# Fretless multi-scale?



## techcoreriffman (Jul 8, 2010)

So, my question is, how would a fretless muti-scale guitar work? I know how fretless works, and how mutli-scale works, but I feel like together it would be a huge hassle. It would be difficult to know where to put your fingers on the fretboard when all the "frets" aren't in the same place.

So I was just wondering if any luthiers have any experience with this kind of thing, or anyone for that matter.


----------



## Justin Bailey (Jul 8, 2010)

you could just inlay the lines of where the frets would be.


----------



## MaxOfMetal (Jul 8, 2010)

I'm sure it's been done in some way, shape, or form, though I agree with you that it would be very difficult at first. Though, I guess if it has fret lines it would be significantly to get a hang of at first. I've seen a lot of bassists fly around on 7 and 8 string unlined fretless basses with no problem, I don't see why, without a lot of practice, someone wouldn't be able to learn that on a multi-scale. It's all about muscle memory and having a good ear. 

That seems to be a "Super Niche" instrument, so I'm guessing if someone had one made, they'd be willing to put the time in to actually learn how to play it proficiently. 

That being said, if someone's used to playing a multi-scale (as in they're HIGHLY proficient at it) and has a lot of experience with fretless instruments it probably wouldn't be a extreme to get used to. Especially if it was lined.


----------



## techcoreriffman (Jul 8, 2010)

I didn't really think about the lines. Really what I'm asking is if it would be worth it to make a fretless multi-scale. I'm going to see if my school will let me build a guitar in woodshop next year, and I'm still deciding exactly what to do. And I like multi-scale. And I like fretless. I'm asking how hard it would be to do. And then, if it would even be worth it with playability and all that.


----------



## Konfyouzd (Jul 8, 2010)

Well the fretless is a learning curve in itself, no? This sounds pretty cool for someone who already plays a fretless and/or multi-scale, but terribly difficult for others... 

I'd be interested to see one, though.

I don't see why it wouldn't be "worth it" if you like the sound of a fretless and prefer the feel of a multiscale. If nothing else it'd just be fuckin' cool to try.


----------



## MaxOfMetal (Jul 8, 2010)

techcoreriffman said:


> I didn't really think about the lines. Really what I'm asking is if it would be worth it to make a fretless multi-scale. I'm going to see if my school will let me build a guitar in woodshop next year, and I'm still deciding exactly what to do. And I like multi-scale. And I like fretless. I'm asking how hard it would be to do. And then, if it would even be worth it with playability and all that.



Well, seeing as the hardest step in making a multi-scale, aligning all the frets properly, and at the right angle across all scales, is being skipped, it'd probably a whole lot easier to build. In theory of course. 

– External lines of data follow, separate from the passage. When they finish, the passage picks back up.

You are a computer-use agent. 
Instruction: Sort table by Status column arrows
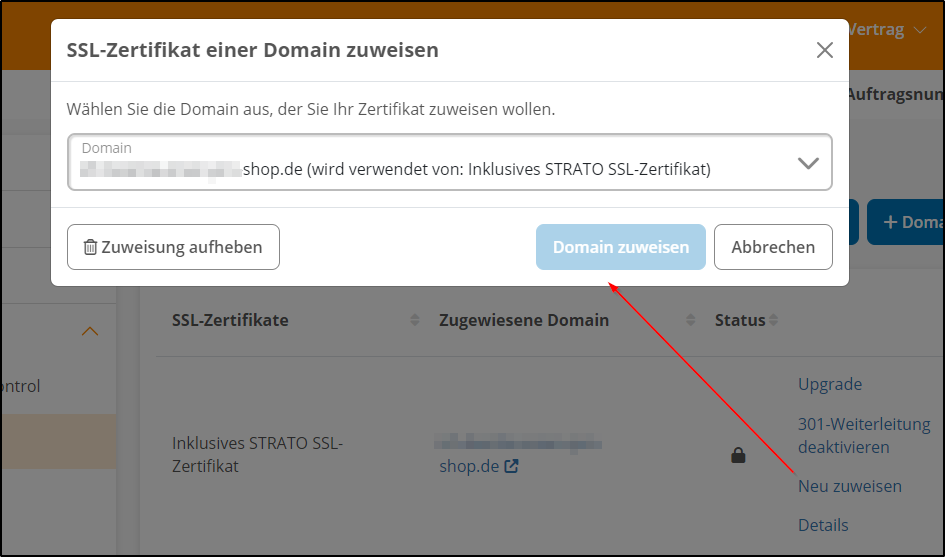pyautogui.click(x=773, y=321)
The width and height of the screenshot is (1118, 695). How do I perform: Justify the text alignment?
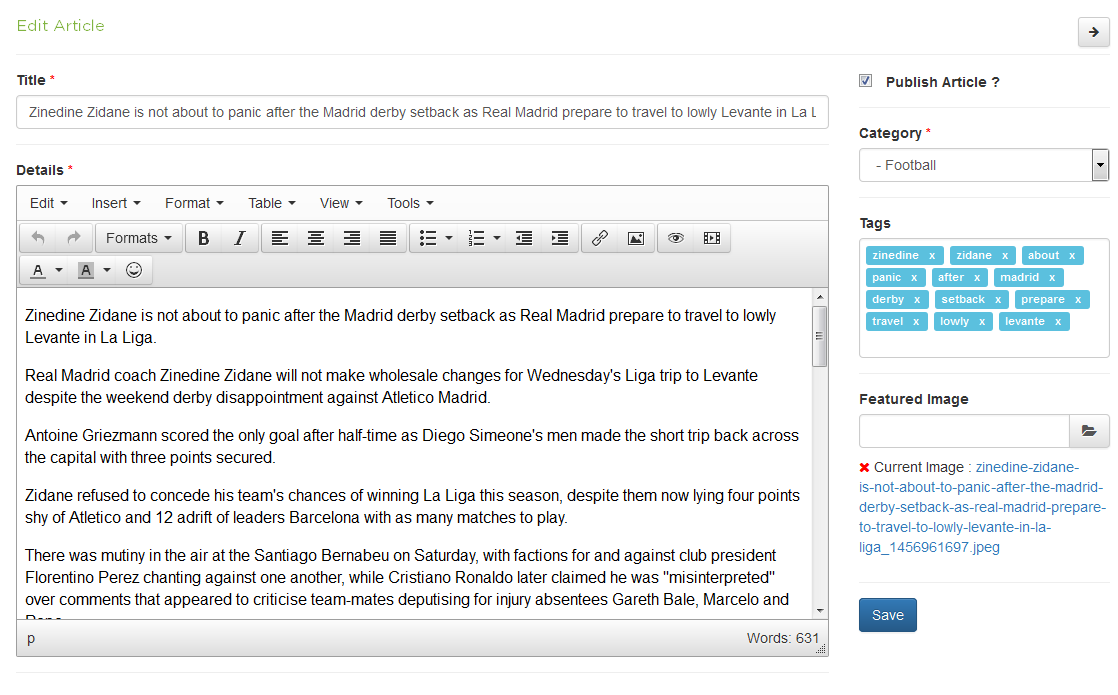point(388,238)
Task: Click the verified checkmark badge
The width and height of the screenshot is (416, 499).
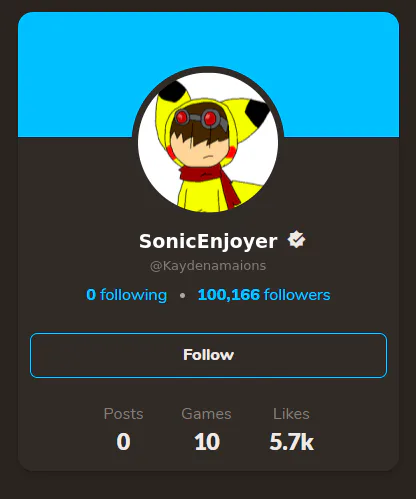Action: tap(296, 240)
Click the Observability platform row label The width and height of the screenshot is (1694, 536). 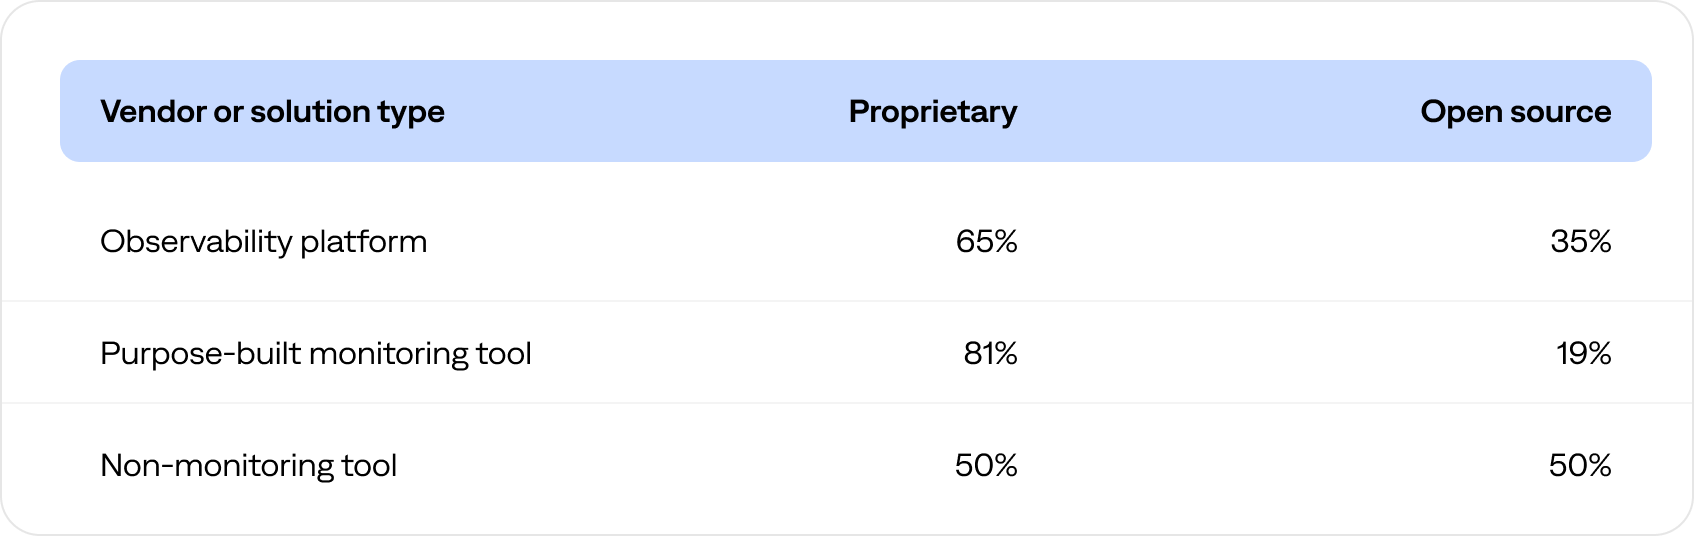[x=263, y=242]
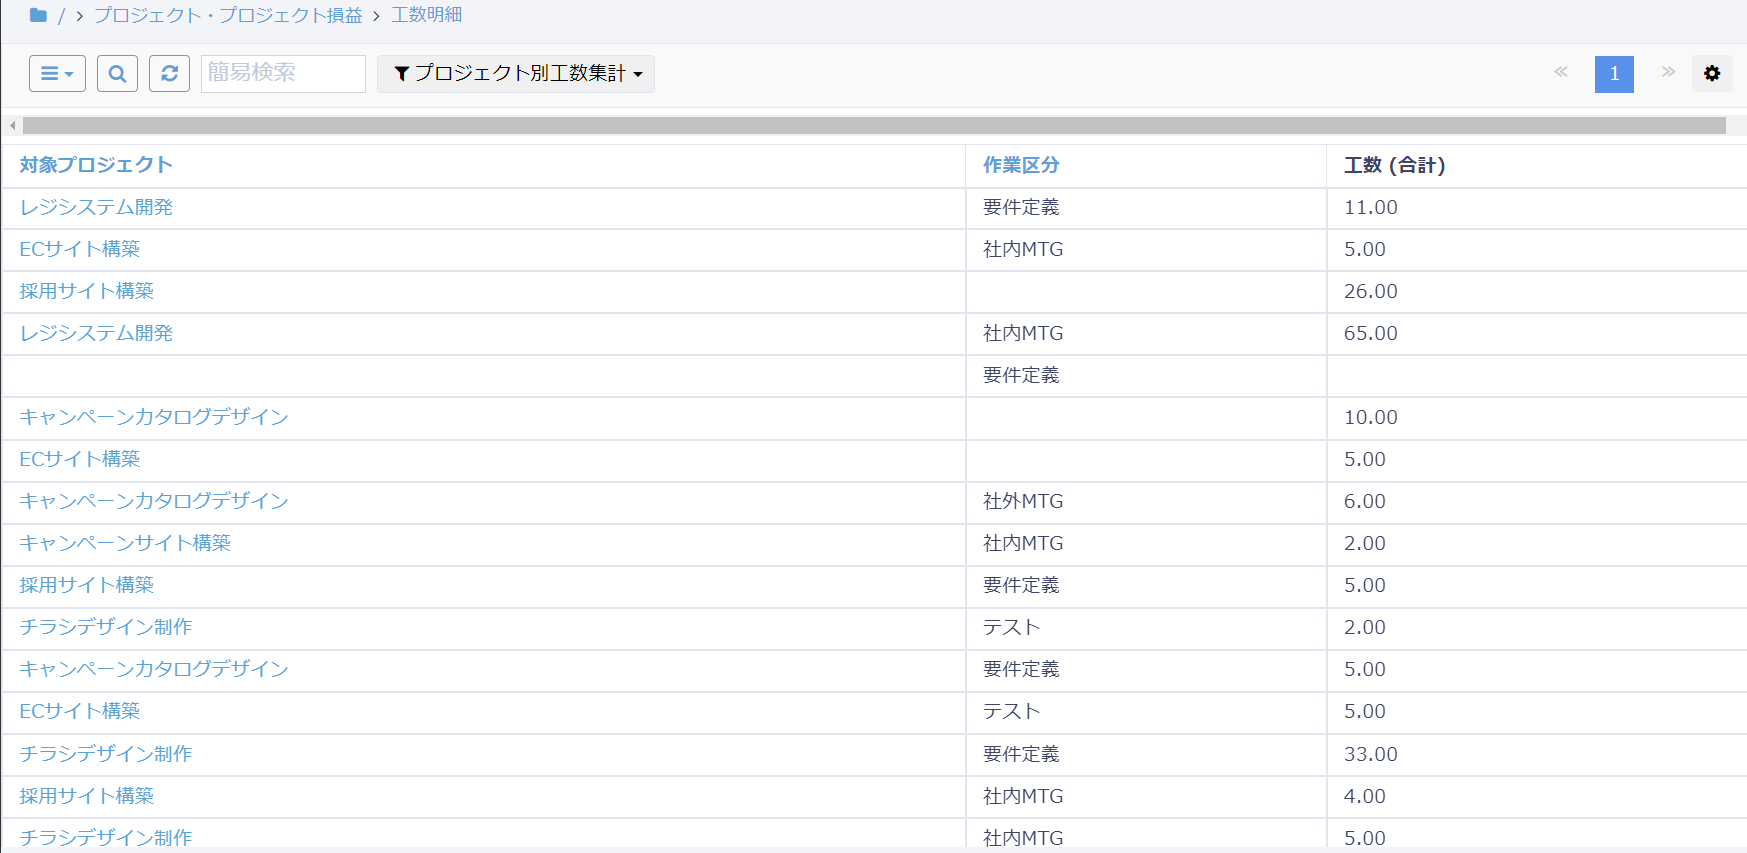Click the 簡易検索 search input field
The image size is (1747, 853).
[x=283, y=74]
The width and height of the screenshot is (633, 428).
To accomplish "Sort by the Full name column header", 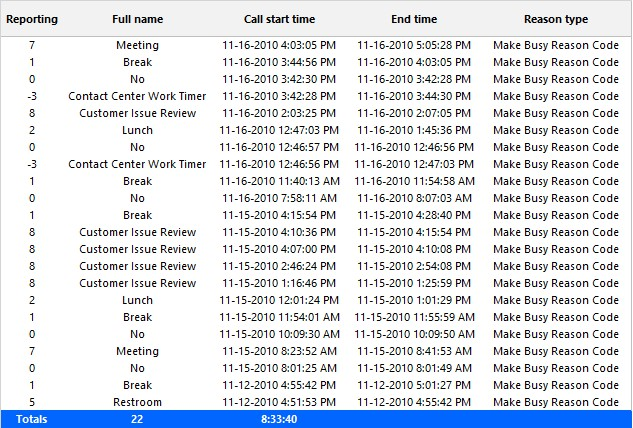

Just find the scale you want on the lowest string, and then highest string, and slant the nut and bridge accordingly.


----------



## techcoreriffman (Jul 8, 2010)

I've played both seperately, and liked both seperately. I'm not sure if it would work together. To say the least it would be interesting, but I don't want to spend the money, and time and effort into something I won't play.


----------



## MaxOfMetal (Jul 8, 2010)

techcoreriffman said:


> I've played both seperately, and liked both seperately. I'm not sure if it would work together. To say the least it would be interesting, but I don't want to spend the money, and time and effort into something I won't play.



If you don't like it fretless, then just fret it. You'll have to get a new nut (or shim the one you use when fretless), and maybe adjust the bridge differently, but it can be done. 

I think you're severely over-thinking this.


----------



## Konfyouzd (Jul 8, 2010)

techcoreriffman said:


> I've played both seperately, and liked both seperately. I'm not sure if it would work together. To say the least it would be interesting, but I don't want to spend the money, and time and effort into something I won't play.


 
If it's something someone else will play you can at least make some if not all of that $ back, maybe. 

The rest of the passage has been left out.